(Source records)

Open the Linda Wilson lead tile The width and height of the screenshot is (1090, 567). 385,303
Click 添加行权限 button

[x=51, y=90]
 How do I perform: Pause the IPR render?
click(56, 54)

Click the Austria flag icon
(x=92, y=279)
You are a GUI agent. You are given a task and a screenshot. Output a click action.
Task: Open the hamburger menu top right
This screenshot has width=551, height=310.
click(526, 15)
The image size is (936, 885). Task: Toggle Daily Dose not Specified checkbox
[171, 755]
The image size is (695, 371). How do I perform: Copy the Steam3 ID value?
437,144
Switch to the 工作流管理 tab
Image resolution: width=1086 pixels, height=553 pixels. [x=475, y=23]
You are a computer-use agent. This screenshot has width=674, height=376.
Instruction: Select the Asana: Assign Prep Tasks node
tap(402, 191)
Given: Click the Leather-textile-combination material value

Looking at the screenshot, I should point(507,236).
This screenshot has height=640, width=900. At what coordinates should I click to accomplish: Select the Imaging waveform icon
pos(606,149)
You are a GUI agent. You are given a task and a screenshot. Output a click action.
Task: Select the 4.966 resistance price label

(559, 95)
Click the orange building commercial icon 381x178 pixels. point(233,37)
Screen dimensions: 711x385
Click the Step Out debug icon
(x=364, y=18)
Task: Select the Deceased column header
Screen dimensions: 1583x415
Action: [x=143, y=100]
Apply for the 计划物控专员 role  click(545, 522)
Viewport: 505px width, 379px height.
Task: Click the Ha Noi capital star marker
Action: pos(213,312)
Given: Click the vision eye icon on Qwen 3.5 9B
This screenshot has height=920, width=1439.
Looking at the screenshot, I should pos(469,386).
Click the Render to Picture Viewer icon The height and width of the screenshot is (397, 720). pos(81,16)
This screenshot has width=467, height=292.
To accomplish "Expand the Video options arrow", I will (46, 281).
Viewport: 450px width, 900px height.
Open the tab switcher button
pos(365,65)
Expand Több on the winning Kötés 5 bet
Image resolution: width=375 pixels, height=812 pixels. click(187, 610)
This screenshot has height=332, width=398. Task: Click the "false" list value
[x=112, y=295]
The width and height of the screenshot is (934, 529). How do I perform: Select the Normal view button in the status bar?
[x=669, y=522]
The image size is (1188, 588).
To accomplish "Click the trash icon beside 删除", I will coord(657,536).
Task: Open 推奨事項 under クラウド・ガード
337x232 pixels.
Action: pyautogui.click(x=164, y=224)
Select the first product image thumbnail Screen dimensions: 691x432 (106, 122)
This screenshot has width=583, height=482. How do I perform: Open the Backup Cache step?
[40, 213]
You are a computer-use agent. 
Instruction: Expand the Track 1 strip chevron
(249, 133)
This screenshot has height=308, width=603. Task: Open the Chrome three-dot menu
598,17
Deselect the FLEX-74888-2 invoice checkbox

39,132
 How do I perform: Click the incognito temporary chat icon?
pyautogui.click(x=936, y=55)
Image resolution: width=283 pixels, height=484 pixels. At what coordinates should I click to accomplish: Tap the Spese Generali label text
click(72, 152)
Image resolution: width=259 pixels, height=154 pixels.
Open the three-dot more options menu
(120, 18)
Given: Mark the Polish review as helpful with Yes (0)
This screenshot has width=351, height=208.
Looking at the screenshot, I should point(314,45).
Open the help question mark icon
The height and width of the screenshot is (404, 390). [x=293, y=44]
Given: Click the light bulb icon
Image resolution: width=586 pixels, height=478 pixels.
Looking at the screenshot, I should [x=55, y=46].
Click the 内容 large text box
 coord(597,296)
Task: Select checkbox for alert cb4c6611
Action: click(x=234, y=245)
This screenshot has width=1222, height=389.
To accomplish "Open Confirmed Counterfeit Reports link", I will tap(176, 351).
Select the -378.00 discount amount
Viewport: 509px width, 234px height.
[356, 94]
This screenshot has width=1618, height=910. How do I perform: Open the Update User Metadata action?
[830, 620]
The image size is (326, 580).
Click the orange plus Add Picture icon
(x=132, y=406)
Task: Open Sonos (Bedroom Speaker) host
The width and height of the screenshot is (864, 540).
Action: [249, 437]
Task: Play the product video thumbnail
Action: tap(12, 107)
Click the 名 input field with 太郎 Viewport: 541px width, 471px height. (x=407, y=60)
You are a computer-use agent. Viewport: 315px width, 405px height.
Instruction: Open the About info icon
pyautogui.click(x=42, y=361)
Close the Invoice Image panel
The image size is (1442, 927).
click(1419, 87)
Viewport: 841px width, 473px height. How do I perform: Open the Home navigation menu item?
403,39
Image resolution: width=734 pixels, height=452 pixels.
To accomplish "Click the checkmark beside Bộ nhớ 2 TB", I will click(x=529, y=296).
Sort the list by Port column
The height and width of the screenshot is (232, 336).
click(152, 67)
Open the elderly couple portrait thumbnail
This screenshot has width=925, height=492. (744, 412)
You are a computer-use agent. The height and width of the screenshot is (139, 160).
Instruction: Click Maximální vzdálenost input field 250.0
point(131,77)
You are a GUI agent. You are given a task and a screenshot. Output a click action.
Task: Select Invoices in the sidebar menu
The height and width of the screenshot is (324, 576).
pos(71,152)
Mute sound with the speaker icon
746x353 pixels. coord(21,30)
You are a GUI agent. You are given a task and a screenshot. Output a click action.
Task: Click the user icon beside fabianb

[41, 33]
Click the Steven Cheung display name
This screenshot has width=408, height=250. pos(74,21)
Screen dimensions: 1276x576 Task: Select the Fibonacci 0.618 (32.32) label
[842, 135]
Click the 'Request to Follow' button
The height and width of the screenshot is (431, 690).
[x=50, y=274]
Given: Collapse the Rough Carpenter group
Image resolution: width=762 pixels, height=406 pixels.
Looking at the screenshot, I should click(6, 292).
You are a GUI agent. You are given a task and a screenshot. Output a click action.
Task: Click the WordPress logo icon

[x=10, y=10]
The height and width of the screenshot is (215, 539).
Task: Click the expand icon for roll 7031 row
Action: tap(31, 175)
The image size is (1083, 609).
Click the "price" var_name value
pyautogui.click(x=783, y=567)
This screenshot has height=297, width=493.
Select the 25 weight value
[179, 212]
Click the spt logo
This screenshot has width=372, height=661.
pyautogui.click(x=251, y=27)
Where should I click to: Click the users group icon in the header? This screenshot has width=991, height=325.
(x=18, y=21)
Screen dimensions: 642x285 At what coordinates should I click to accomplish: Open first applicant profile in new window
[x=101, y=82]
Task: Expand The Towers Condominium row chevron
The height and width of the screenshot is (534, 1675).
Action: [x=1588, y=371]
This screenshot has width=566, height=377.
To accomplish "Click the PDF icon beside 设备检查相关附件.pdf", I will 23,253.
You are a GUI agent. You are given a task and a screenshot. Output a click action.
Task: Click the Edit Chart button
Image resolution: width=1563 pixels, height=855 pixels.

■ **What is needed**:
Count the lines in the records above that contain the word "computer", and reply with only that number.

■ **Written answer**:
4